Estimating anything is a tricky business. Even something that you do all the time can be unpredictable. What about your commute to work? The same journey using the same car, bus, or train, leaving home at the same time every day – how long will it take you tomorrow? The same as today or a little longer or a little shorter? Hard to say isn’t it? And that’s because there are several factors that are not under your control – there could be more traffic than usual, the traffic lights could all go red as you approach them, the bus or train could be late, someone could have an accident. You know all these could happen, but you’ve no idea whether or not they will. And if they do, you have no idea how they will affect your journey and how much you will be delayed.
Estimating how long it will take to develop a new software solution is no different. You know what the end result is and where you need to get to, but there are numerous unpredictable factors that can pop up along the way. What’s the best way to account for those in your estimates?
- Estimate large requirements quickly and in large units
The larger the requirement, the harder it is to estimate. But at the start of a project, you won’t have all the details you need to estimate accurately. And if you use small units the estimate may look more accurate than it actually is. Instead, do a quick rule of thumb in large units, such as days rather than hours: “5 days but we can refine it when we know more” sounds better than “37.5 hours” which sounds more like a definite commitment.

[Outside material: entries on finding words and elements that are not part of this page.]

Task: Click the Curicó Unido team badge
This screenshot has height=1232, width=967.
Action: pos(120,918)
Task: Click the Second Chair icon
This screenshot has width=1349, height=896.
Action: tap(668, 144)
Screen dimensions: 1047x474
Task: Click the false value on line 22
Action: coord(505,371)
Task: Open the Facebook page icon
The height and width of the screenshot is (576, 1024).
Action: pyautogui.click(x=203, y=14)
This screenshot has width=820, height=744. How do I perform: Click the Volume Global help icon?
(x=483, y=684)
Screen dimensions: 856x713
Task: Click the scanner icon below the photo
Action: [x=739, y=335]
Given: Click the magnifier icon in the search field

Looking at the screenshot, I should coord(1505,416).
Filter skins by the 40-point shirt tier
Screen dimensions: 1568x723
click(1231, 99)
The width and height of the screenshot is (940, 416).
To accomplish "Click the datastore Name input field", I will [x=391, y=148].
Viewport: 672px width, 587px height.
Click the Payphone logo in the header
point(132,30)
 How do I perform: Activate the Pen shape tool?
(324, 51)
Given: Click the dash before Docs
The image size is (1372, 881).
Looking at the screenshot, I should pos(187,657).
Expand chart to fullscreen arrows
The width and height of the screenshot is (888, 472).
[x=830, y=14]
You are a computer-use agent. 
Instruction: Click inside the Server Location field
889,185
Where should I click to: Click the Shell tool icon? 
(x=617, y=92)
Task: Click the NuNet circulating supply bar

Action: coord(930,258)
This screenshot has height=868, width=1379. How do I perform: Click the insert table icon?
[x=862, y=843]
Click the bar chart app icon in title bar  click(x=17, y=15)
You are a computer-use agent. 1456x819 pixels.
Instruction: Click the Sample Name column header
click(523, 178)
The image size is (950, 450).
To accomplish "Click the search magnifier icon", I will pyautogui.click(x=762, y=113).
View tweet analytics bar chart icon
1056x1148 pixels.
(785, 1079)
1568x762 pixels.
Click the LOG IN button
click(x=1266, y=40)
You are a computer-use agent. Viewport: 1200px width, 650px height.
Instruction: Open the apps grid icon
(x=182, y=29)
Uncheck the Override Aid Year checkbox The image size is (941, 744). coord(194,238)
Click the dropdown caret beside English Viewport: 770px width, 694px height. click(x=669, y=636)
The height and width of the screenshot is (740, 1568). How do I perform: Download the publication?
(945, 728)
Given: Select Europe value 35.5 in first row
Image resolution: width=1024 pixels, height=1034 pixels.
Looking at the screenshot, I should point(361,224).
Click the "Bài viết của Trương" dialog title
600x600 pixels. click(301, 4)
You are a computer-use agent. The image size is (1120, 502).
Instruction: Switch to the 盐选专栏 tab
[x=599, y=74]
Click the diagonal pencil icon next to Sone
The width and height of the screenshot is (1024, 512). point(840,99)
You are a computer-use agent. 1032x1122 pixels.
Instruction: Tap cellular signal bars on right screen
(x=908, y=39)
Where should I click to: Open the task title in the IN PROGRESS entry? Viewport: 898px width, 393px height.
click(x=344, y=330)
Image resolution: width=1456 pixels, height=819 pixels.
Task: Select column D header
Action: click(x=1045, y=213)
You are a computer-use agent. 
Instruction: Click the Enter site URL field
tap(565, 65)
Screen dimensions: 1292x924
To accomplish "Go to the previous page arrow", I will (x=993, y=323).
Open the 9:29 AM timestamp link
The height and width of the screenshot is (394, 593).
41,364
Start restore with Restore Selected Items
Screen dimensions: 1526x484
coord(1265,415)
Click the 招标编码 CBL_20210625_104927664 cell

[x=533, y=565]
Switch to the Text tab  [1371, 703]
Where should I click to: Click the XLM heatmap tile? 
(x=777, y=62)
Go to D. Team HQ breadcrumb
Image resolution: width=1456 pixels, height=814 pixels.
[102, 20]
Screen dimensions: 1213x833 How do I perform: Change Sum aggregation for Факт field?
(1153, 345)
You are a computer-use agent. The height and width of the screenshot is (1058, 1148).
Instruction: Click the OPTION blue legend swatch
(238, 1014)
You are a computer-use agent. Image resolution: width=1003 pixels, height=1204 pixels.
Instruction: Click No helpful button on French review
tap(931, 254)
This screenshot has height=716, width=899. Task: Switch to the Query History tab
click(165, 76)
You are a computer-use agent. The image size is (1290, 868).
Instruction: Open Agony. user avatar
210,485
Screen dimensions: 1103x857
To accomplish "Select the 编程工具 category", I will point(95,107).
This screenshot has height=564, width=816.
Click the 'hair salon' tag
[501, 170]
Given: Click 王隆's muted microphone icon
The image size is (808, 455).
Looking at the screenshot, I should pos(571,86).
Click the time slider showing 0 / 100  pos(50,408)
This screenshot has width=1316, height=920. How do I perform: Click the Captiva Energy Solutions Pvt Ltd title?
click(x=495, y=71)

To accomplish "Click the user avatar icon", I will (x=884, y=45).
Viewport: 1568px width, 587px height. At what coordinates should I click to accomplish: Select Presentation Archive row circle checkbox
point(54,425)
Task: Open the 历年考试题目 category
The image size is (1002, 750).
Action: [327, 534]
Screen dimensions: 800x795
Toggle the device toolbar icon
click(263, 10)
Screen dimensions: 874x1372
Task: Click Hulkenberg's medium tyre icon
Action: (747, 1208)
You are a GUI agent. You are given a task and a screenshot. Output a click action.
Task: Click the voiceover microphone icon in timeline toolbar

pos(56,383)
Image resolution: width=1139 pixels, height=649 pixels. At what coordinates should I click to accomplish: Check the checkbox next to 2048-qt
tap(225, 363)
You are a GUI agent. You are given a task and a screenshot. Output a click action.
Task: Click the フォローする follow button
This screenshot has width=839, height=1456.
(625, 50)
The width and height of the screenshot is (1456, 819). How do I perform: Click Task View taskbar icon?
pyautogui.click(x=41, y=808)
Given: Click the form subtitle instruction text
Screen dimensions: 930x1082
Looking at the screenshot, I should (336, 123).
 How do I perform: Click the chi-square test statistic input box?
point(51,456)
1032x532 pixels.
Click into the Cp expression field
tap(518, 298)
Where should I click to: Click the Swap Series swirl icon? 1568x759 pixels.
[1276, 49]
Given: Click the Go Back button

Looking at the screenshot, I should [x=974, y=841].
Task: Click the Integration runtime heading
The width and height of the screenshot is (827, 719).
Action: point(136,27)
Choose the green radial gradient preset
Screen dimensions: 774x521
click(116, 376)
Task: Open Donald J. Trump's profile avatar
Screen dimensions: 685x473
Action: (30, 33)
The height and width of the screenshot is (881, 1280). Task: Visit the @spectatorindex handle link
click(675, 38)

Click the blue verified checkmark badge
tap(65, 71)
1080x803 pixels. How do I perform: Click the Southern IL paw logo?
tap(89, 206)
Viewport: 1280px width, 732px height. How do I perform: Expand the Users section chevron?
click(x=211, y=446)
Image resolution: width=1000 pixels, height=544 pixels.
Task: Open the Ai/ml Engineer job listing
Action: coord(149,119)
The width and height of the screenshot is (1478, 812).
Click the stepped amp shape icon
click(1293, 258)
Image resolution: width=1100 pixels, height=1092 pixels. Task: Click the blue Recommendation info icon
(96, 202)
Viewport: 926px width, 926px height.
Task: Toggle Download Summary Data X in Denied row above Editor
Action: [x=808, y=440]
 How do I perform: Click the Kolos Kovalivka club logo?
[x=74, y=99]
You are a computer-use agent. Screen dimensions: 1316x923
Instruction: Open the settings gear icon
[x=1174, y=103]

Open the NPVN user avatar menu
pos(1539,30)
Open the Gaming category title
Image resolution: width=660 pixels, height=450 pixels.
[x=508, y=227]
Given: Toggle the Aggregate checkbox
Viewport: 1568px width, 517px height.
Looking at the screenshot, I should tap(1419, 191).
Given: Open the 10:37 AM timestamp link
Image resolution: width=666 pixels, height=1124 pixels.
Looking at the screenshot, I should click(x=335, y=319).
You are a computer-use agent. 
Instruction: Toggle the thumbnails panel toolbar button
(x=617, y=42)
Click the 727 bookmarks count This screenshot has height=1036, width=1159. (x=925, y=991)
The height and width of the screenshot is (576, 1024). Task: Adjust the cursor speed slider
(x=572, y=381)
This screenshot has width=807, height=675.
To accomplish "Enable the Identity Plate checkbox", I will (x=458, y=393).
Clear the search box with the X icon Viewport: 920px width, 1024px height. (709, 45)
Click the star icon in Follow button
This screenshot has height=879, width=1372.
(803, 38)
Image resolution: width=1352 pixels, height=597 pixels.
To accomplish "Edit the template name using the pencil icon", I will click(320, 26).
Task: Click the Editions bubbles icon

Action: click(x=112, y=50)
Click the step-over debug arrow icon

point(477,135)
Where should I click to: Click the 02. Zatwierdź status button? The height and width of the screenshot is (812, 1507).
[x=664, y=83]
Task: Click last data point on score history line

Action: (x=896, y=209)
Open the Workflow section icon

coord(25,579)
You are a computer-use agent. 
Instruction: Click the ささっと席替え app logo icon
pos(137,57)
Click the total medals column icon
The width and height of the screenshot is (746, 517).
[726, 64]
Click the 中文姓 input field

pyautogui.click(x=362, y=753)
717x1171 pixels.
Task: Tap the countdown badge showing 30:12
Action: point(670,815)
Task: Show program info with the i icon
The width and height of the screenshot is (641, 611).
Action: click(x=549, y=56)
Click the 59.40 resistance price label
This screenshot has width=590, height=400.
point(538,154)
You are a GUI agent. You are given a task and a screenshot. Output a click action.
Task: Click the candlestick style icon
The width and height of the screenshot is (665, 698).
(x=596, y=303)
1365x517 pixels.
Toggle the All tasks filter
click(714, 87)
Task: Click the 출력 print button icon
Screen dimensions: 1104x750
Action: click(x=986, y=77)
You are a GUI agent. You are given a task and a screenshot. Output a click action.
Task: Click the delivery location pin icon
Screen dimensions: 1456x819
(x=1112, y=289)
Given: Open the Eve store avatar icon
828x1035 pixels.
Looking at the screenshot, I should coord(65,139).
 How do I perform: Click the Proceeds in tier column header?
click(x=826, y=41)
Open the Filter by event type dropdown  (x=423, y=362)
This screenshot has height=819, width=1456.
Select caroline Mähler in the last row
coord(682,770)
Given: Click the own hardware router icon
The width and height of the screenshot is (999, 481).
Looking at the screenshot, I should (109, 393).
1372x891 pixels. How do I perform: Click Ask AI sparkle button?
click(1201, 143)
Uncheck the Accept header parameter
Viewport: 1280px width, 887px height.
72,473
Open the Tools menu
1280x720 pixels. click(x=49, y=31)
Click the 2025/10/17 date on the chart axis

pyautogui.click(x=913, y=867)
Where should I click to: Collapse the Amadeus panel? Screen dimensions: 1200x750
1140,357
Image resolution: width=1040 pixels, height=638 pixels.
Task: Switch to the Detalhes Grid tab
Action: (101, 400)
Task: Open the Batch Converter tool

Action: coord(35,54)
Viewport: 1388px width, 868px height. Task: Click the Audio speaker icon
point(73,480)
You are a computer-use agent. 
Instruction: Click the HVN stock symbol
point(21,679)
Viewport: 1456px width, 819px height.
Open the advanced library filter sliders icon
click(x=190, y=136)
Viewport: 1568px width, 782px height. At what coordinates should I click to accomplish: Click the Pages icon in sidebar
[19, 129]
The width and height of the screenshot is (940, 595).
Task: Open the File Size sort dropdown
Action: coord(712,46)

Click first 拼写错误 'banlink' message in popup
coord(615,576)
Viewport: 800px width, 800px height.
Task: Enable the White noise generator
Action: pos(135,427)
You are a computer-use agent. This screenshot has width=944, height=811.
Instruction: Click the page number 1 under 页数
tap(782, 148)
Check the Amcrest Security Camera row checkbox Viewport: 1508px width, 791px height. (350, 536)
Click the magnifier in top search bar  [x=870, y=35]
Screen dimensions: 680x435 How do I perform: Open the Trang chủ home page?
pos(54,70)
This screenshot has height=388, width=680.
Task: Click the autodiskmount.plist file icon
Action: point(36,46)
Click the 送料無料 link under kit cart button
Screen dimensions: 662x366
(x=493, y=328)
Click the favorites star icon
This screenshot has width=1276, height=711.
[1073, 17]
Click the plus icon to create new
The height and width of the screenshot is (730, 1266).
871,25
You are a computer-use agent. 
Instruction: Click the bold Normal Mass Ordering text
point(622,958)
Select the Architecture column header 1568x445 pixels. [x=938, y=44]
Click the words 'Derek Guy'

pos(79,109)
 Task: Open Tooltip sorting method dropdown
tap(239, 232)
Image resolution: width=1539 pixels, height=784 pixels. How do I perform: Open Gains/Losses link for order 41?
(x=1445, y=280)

- Learn from previous estimates
No two projects are ever the same but that doesn’t mean you can’t improve your estimates by learning from previous projects. The key is time recording: to record the actual time an item took to develop and then compare it against the estimate. Make sure that any lessons learned are documented and available for the next project team to learn from.
- Assume the estimates are wrong
Or at least not entirely accurate. All estimates are wrong to some extent (that’s why they are estimates) but it’s better to assume that and plan accordingly than to think they are completely accurate and then be surprised when there is an over-run and a deadline is missed. Agile methodologies are particularly good at dealing with this aspect of estimating.
- Assume less experienced developers will do the work
Estimates are often produced by the most experienced people on the team but this can mean they don’t allow any extra time that less experienced people might need. To prevent this, either add a percentage increase to the estimates to reflect the mix of experience or estimate based on the time for less experienced team members to do the work.
- Try story pointing
Humans find it difficult to estimate in absolute terms – how many marbles are there in this jar? – but it’s much easier to estimate by comparison to something else – are there two or three times more marbles in jar 1 than jar 2? Story pointing is a useful technique which compares each item to be estimated against the smallest item to produce a score of relative size. It’s especially useful at the beginning of projects when there is little detail about the requirements and it isn’t possible to provide an estimate in days. It’s not surprising that story-pointing is widely used on Agile projects where change and the unpredictable nature of software development are anticipated and naturally built-in to the way of working.
In summary, no one can predict the future. Especially in the fast-paced world of software development where innovation and building something brand new are part of every solution. But there are ways to improve our estimates that can help to ensure our projects are successful.